• Input data:

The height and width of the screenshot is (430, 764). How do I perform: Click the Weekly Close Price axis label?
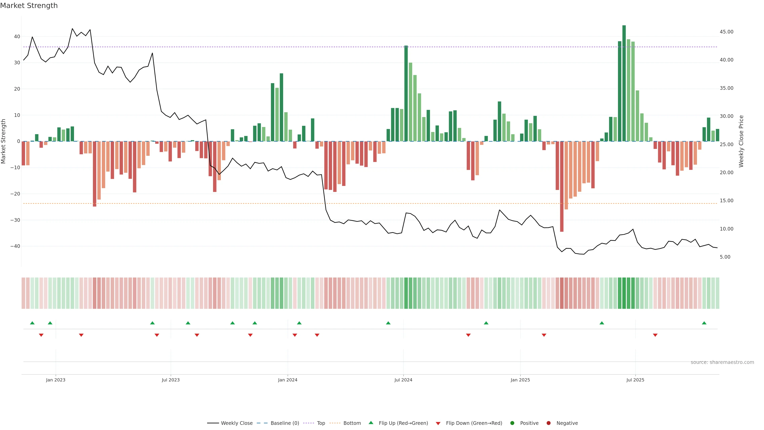741,141
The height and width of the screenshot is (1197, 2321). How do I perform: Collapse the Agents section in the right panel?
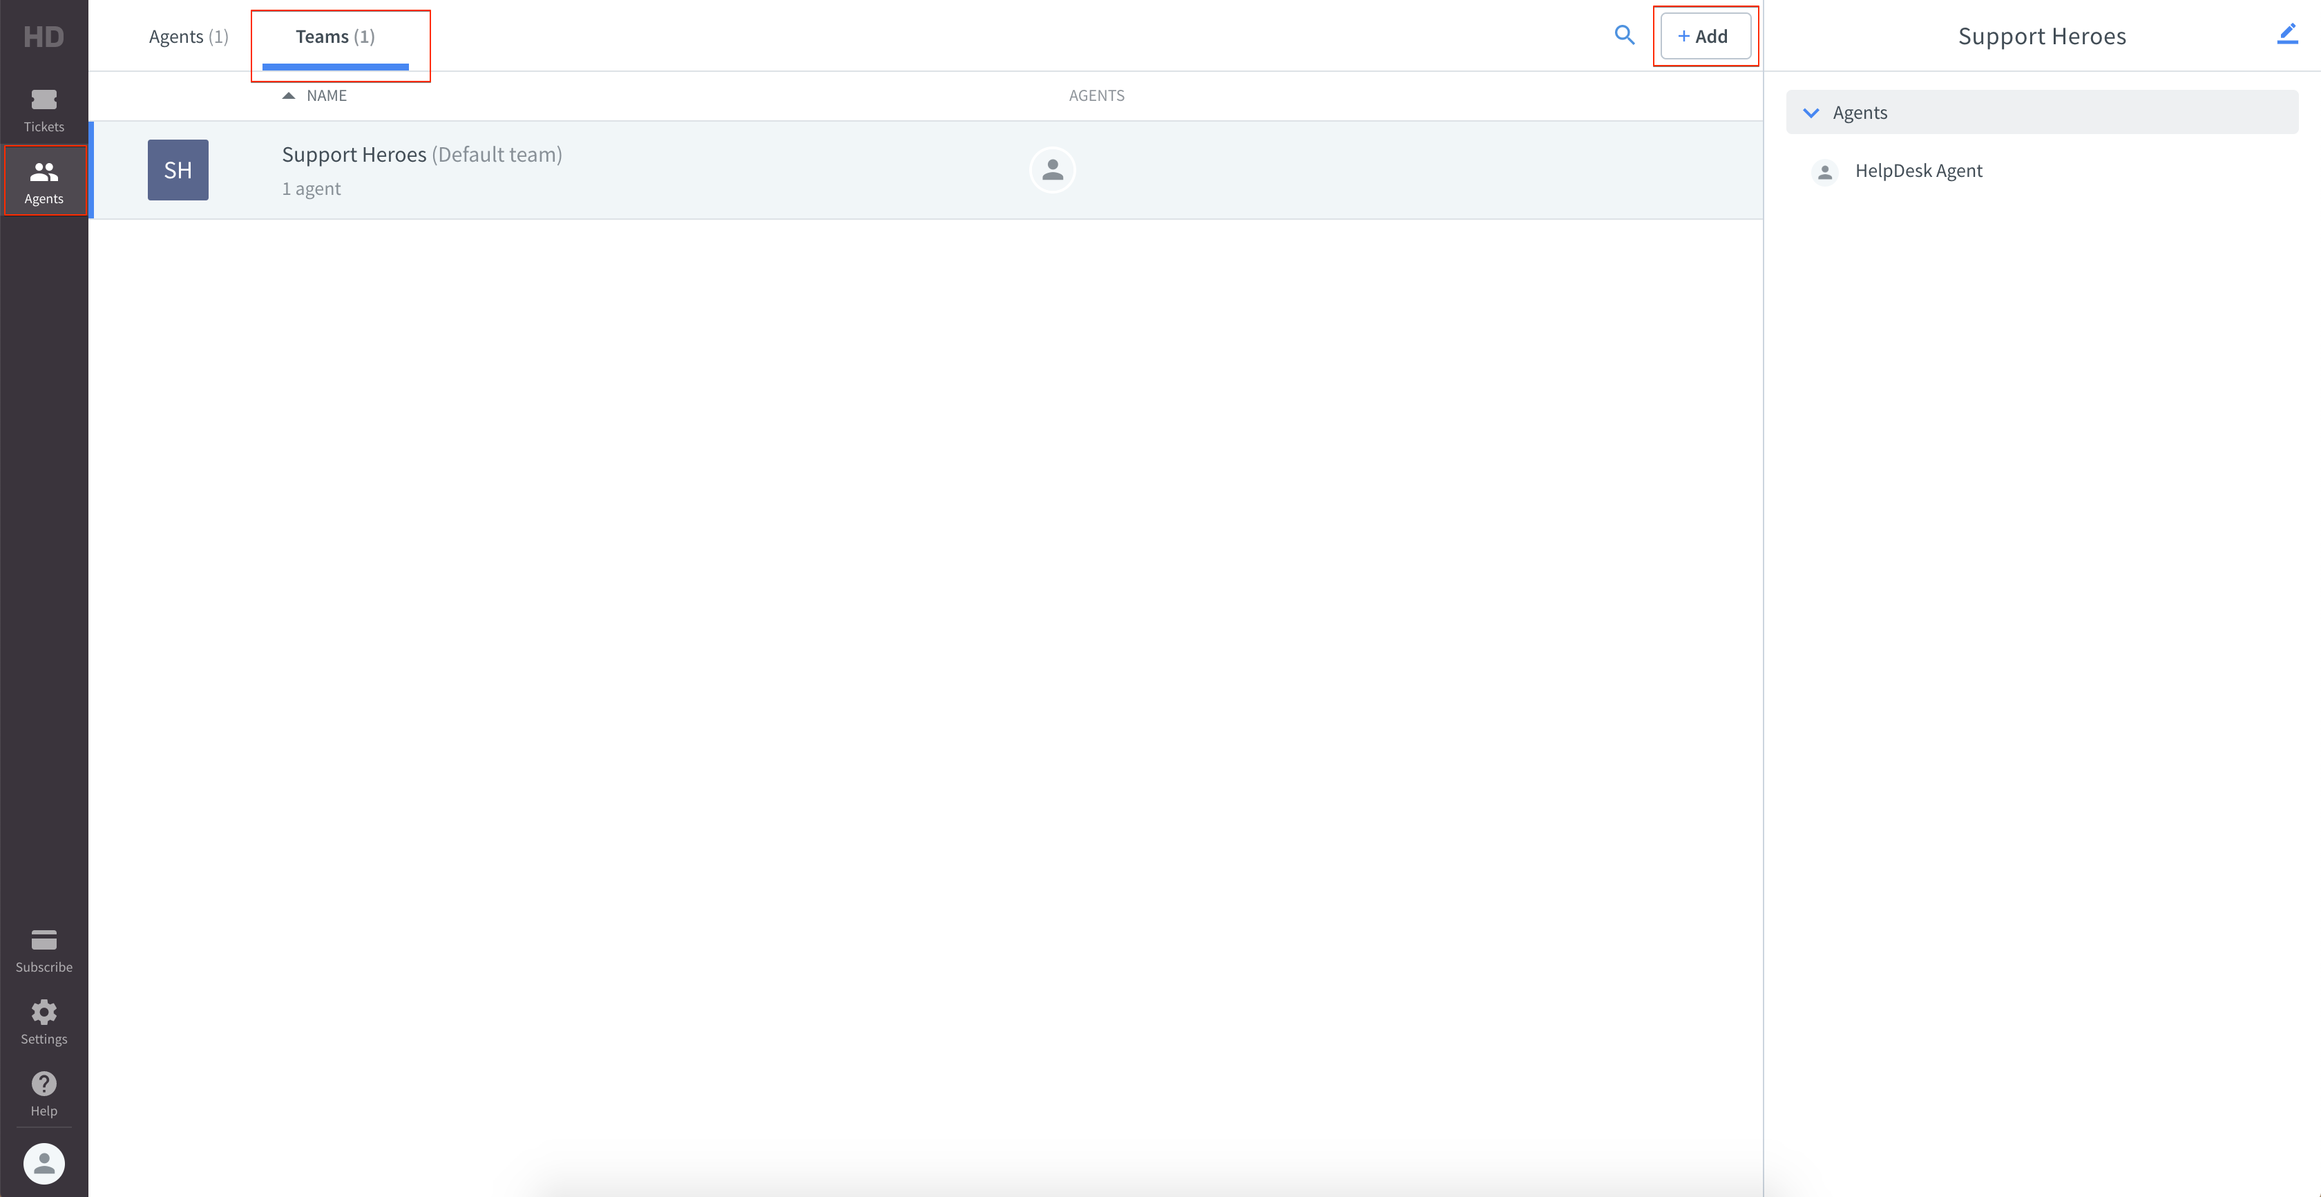pyautogui.click(x=1813, y=112)
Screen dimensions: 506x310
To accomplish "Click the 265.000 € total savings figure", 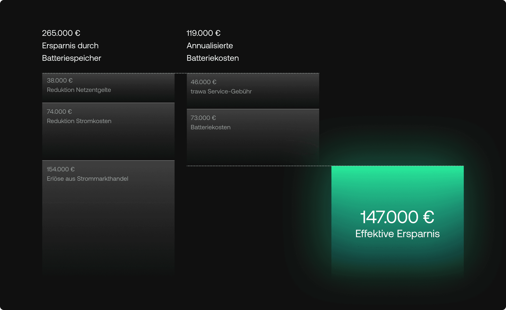I will [x=61, y=33].
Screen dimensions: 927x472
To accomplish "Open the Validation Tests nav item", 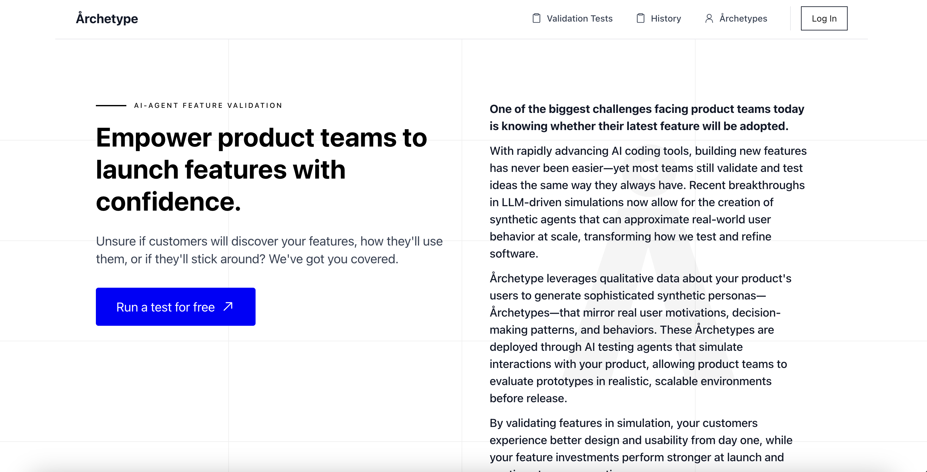I will 579,18.
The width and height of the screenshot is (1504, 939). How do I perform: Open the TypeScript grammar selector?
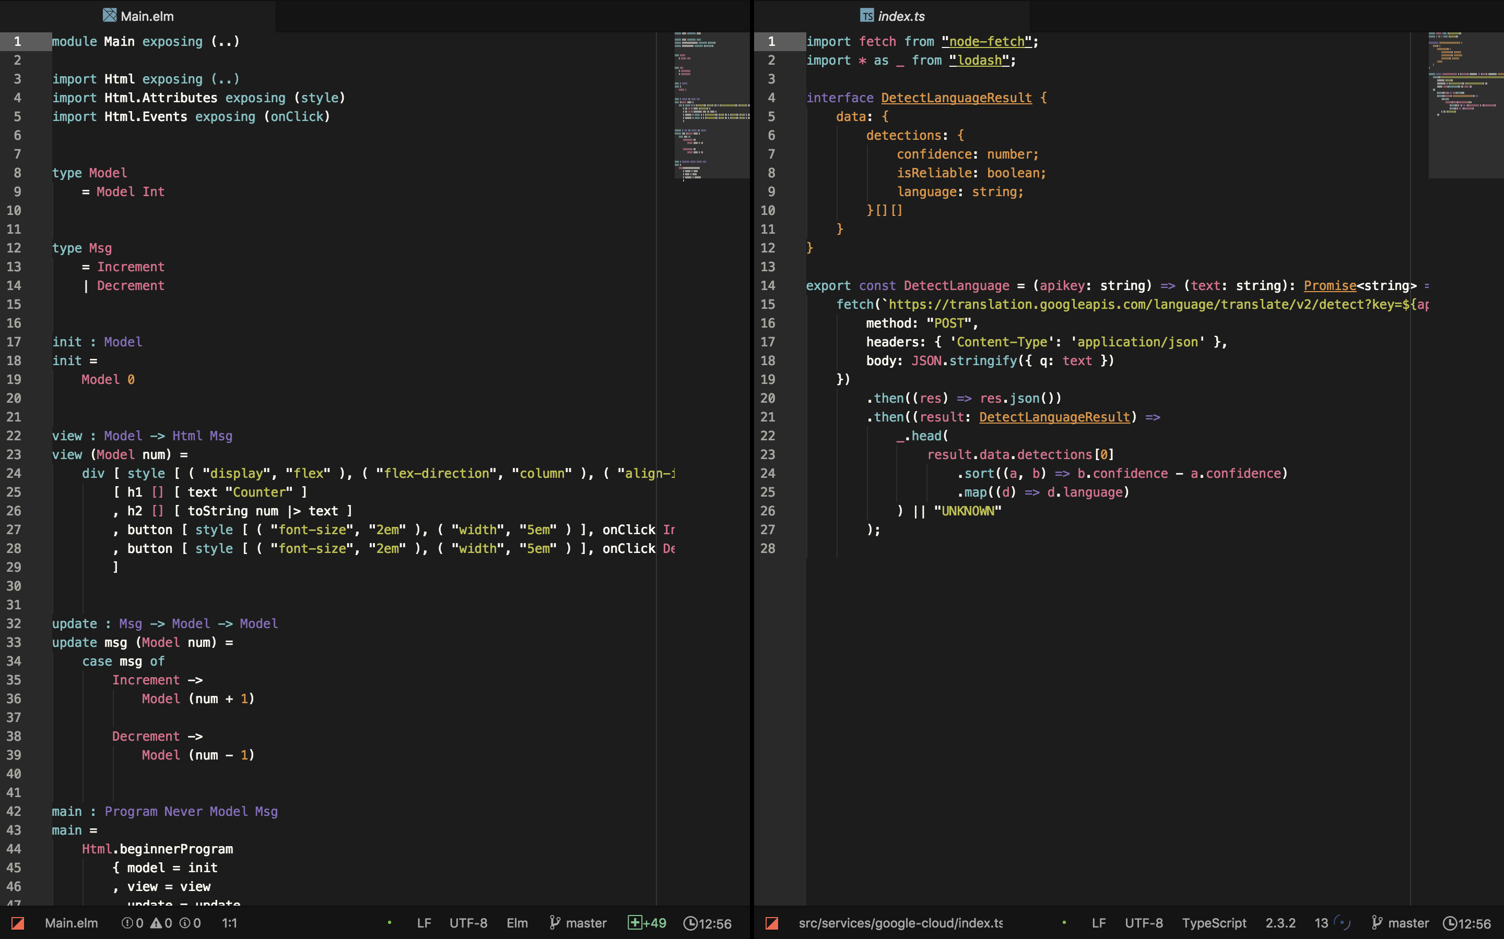(x=1213, y=923)
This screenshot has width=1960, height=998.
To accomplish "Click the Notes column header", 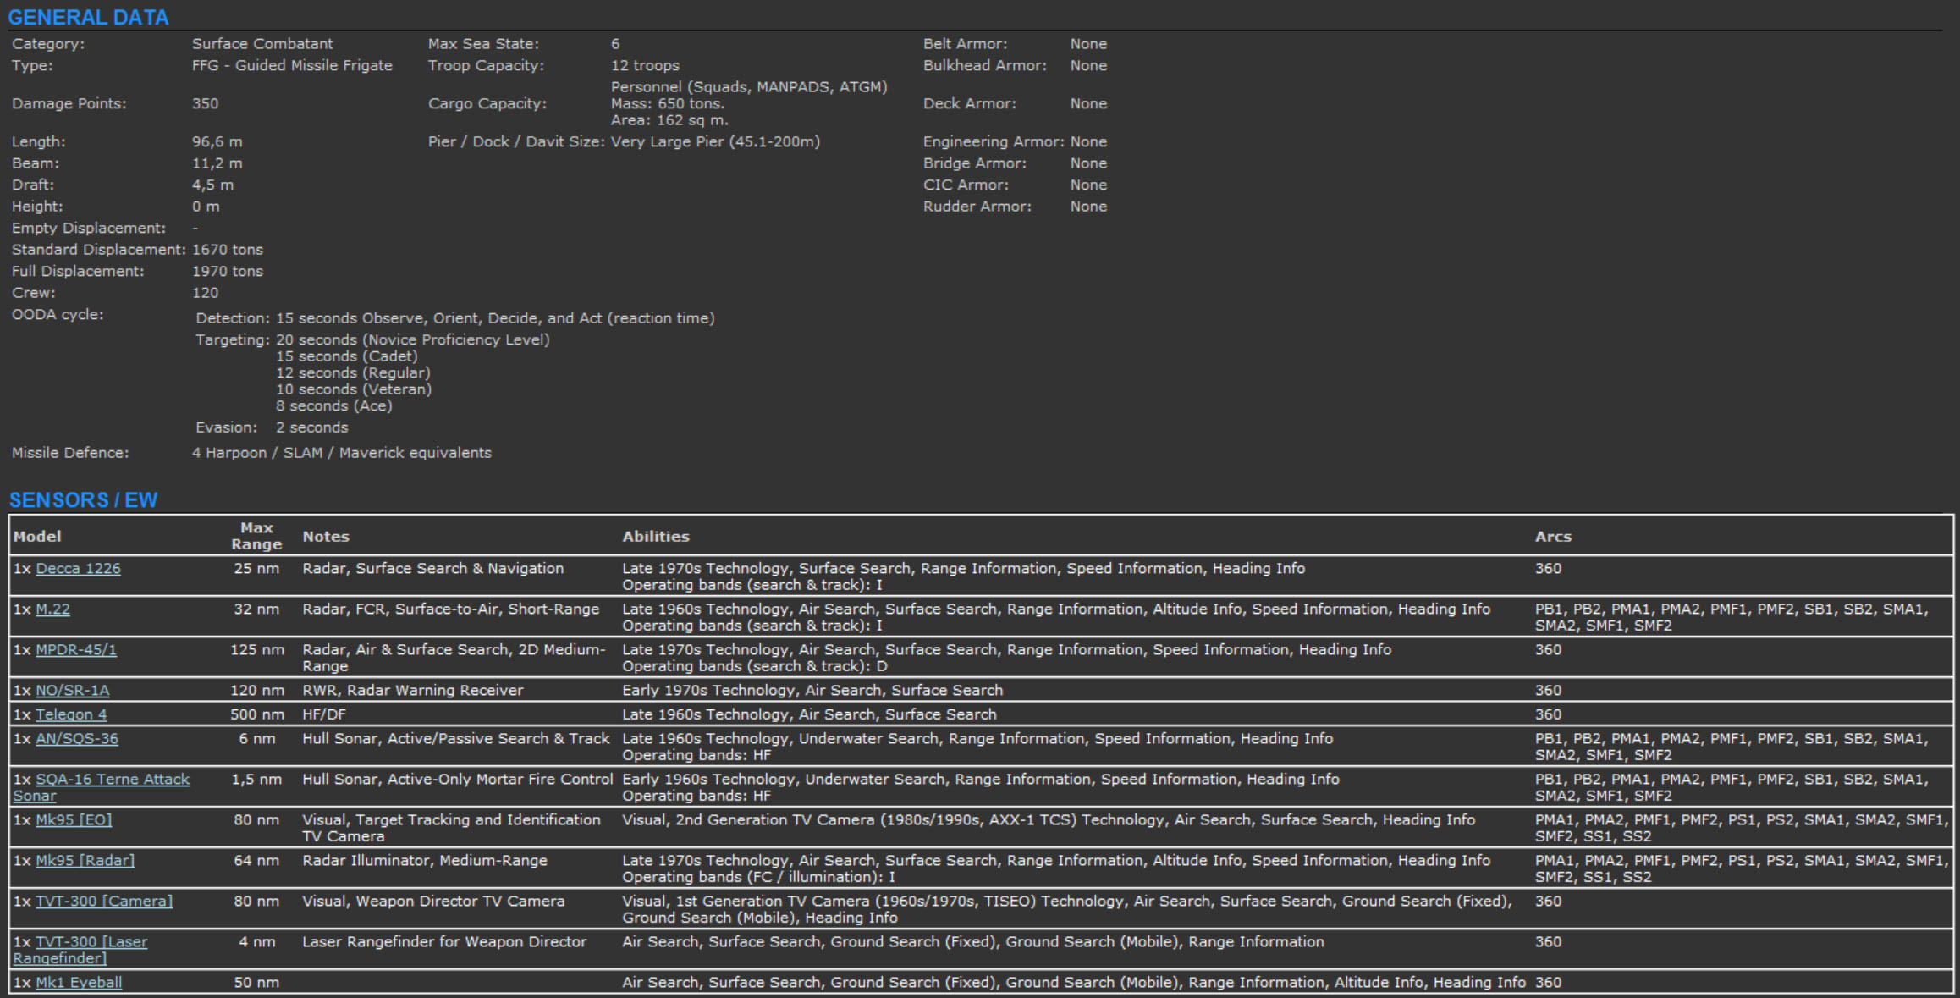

• Task objective: Go through the material and tally every line where "dimensions" appears. The number is the whole answer.

• Your solution: 2